▶ _Consigne écrite 1_: Selon l'article sur Lasalle, combien de Justes reconnus compte le village ?
▶ _Consigne écrite 2_: Résume en deux phrases l'article sur Lasalle et les Afghans.
▶ _Consigne écrite 3_: Extrais tel quel le passage de l'article sur Lasalle qui commence aux mots contenant « Le village aux » et s'arrête après « Seconde Guerre mondiale. ».

##### Source #####

Le village aux quinze Justes accueille les Afghans

par T. Dg., Midi libre, 25 décembre 2009


"Quiconque sauve une vie, sauve l’univers tout entier"

Cette phrase résonnait mardi après-midi dans la salle de la mairie de Lasalle. Cette devise du Talmud figure sur la médaille remise par Israël aux Justes, ceux qui ont protégé et sauvé des juifs traqués par les nazis pendant la Seconde Guerre mondiale.

Et Lasalle compte aujourd’hui quinze Justes reconnus, et beaucoup d’autres qui ne sont pas encore recensés alors qu’ils ne sont que 3 000 en France. Un symbole que le maire de Lasalle avait en tête en recevant 18 des 19 Afghans hébergés depuis trois mois à Nîmes. Des hommes, de 19 à 35 ans, interpellés à Calais lors du démantèlement de la tristement célèbre Jungle, ce lieu de transit où les candidats à l’exode en Grande-Bretagne tentaient leur chance.

##### Extrait du corpus #####

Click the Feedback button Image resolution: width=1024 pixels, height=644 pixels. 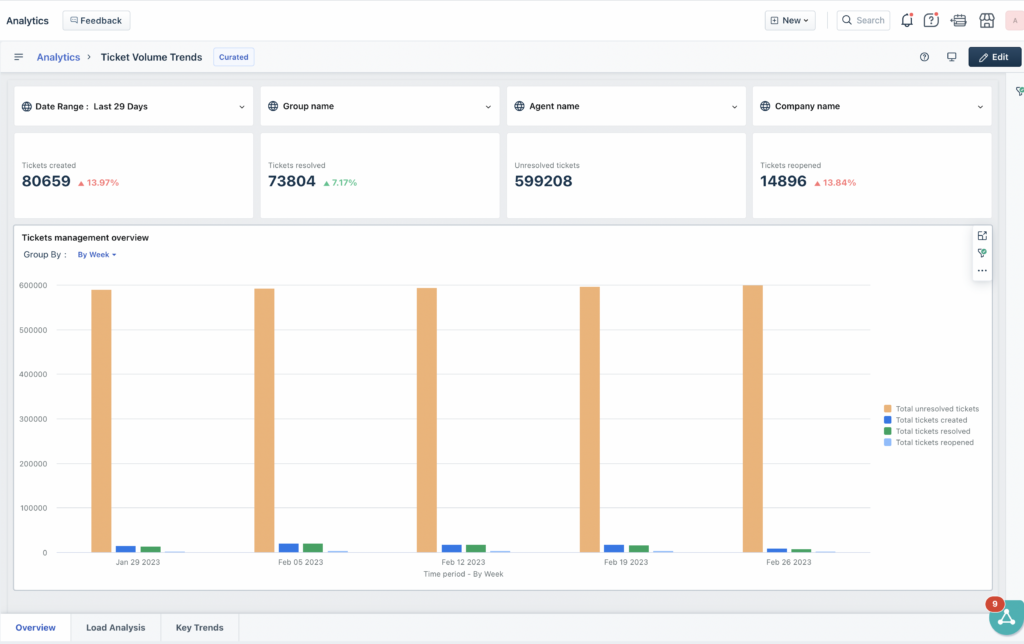click(x=95, y=20)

#####

▶ _Réponse complète 1_: Quinze.

▶ _Réponse complète 2_: Le maire de Lasalle, village qui compte quinze Justes reconnus, a reçu à la mairie 18 des 19 Afghans hébergés depuis trois mois à Nîmes. Ces hommes de 19 à 35 ans avaient été interpellés à Calais lors du démantèlement de la Jungle, où des candidats à l'exode tentaient de rejoindre la Grande-Bretagne.

▶ _Réponse complète 3_:
Le village aux quinze Justes accueille les Afghans

par T. Dg., Midi libre, 25 décembre 2009


"Quiconque sauve une vie, sauve l’univers tout entier"

Cette phrase résonnait mardi après-midi dans la salle de la mairie de Lasalle. Cette devise du Talmud figure sur la médaille remise par Israël aux Justes, ceux qui ont protégé et sauvé des juifs traqués par les nazis pendant la Seconde Guerre mondiale.